Records
Both recording companies and music publishers have a common goal – the dissemination of music. Karl Vötterle once said in an interview:
“Records actually represented the opposite extreme to my work for three decades. We looked down on records, as did many others, as ‘canned music’ and basically did not take them seriously.”
In the course of time this attitude changed. Making music remained important but listening to music also became important. And thus, “the record really became the gift of the century.” Karl Vötterle was attracted to the idea of publishing a music edition and at the same time to provide a ‘recording’ of it. The idea of issuing recordings to accompany the complete editions was even considered.

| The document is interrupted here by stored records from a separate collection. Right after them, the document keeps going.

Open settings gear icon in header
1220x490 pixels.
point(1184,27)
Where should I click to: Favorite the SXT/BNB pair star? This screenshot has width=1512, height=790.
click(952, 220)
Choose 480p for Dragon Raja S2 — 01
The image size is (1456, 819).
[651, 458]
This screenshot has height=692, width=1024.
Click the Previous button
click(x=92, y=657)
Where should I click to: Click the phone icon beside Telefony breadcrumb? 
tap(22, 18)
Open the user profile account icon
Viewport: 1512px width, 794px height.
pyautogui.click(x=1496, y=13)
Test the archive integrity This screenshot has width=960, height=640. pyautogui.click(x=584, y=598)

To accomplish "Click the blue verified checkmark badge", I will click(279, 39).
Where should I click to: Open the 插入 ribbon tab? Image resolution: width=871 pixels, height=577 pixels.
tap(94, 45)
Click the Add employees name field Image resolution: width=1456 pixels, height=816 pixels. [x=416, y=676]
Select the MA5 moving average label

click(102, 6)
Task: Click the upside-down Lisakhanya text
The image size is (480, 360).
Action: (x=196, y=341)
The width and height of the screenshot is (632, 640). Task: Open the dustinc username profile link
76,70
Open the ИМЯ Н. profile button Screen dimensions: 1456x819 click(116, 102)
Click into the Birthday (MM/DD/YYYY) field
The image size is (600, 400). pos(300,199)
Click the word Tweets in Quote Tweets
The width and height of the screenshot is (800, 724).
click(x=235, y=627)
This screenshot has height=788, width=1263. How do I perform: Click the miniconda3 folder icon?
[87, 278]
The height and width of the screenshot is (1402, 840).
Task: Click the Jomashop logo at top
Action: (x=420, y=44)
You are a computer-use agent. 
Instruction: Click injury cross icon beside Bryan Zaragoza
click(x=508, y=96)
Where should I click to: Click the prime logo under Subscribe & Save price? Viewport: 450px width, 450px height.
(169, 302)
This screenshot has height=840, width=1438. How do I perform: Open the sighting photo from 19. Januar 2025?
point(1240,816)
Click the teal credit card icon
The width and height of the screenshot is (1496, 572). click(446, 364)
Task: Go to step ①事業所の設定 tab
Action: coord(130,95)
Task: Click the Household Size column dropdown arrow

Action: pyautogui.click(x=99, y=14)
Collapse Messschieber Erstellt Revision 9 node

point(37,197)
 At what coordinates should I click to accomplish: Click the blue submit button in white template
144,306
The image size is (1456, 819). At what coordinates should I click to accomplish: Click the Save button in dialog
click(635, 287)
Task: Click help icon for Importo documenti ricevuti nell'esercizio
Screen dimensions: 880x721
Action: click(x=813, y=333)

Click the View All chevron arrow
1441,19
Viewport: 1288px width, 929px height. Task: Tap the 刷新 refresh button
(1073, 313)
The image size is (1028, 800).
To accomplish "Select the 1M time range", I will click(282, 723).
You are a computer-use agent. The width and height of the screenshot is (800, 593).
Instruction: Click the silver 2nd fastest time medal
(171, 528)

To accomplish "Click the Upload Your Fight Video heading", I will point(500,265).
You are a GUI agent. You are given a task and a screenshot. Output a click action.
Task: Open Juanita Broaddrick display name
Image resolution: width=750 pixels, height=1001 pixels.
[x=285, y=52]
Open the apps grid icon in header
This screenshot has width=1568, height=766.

One of the first projects where this went hand in hand was Ernst Krenek’s “Lamentatio Jeremiae Prophetae”. But such double editions remained the exception. Beginning in 1959, Bärenreiter was one of the first music publishers to include recordings in its publishing programme. In 1965 the “Vereinigte Schallplattenvertriebs-Gesellschaft Disco-Center mbH” was founded as a subsidiary of Bärenreiter. Its two own labels were Cantate and Musicaphon. In addition, it acted as a German distributor for recordings by other companies. In 1996 Dr. Rainer Kahleyss took over the company which had acquired the two Bärenreiter labels two years earlier.